Something had happened and I had done it. Destruction. I was going to be in trouble. It was my own fault. Inspector Gadget walked up and I showed him part of what I had ruined. The blue door. Even as I showed him, I made it worse - the instrument in my hand jumped to life and tore another ragged path through the paint.

He looked at me with disappointment. How did this happen? Not disappointment in what I had done. In what I had not done.

I don't know. I looked at what I held and it was nothing more than a screwdriver.

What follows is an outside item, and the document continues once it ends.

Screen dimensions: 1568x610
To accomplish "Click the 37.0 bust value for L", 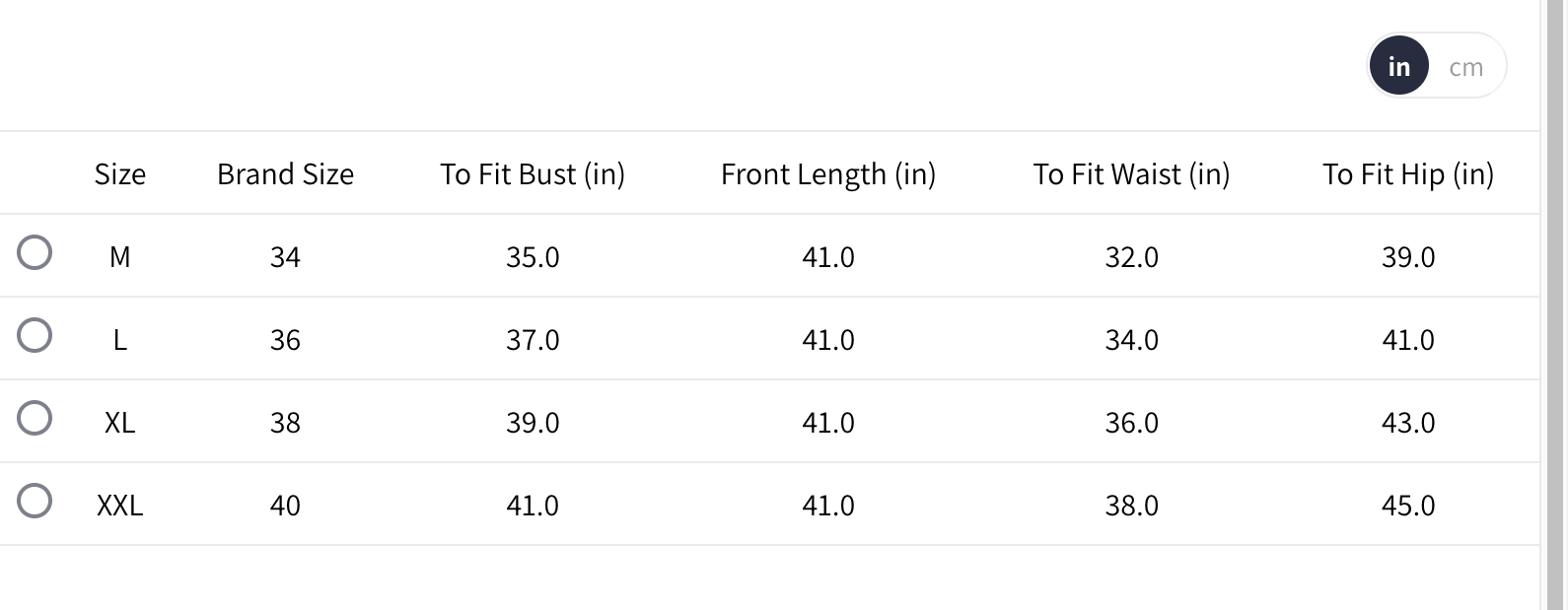I will [x=533, y=340].
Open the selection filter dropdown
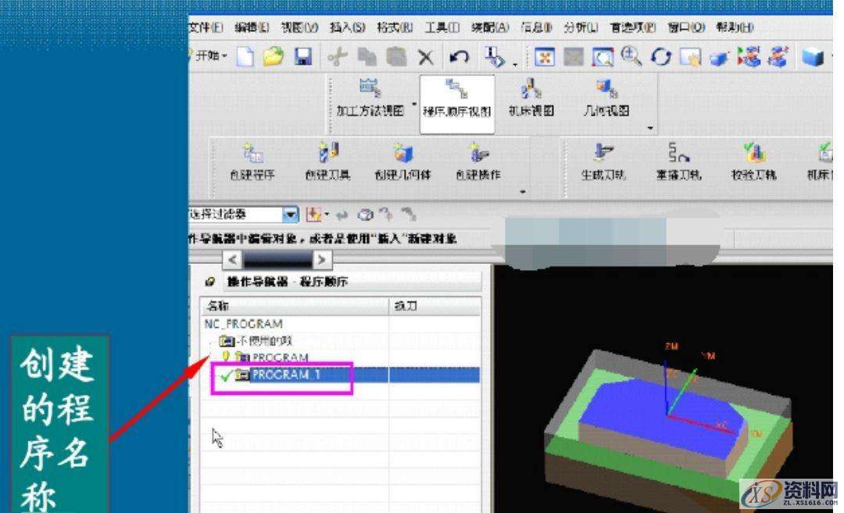The image size is (844, 513). point(291,213)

Inspector Gadget whipped out a giant buffing wheel and turned it against the door. It whirred briefly and a circle of paint was cleanly gone. Underneath was the boy leaning back floating, eyes shut against the sun. I looked at Inspector Gadget and for a moment I had a flicker of knowledge outside the dream.
I might be someone other than this man's son. He might be someone else. In another story, we might have been different characters to each other. He might be telling me something.

Inspector Gadget said nothing but he did give me the smallest smile as he walked away, taking the buffer to work on the other door. Do you have a tool?

I only had my screwdriver. Then use that. I did. I started stripping away the paint I had gouged, revealing more and more of the picture I was supposed to have been looking at in the first place.

Later, when I was in the woods, Douglas Coupland said to me,
I camped for a week to write this book. That's all I did. I sat with myself until I was talked out. It was difficult, but it only took a week of difficult, as opposed to your way.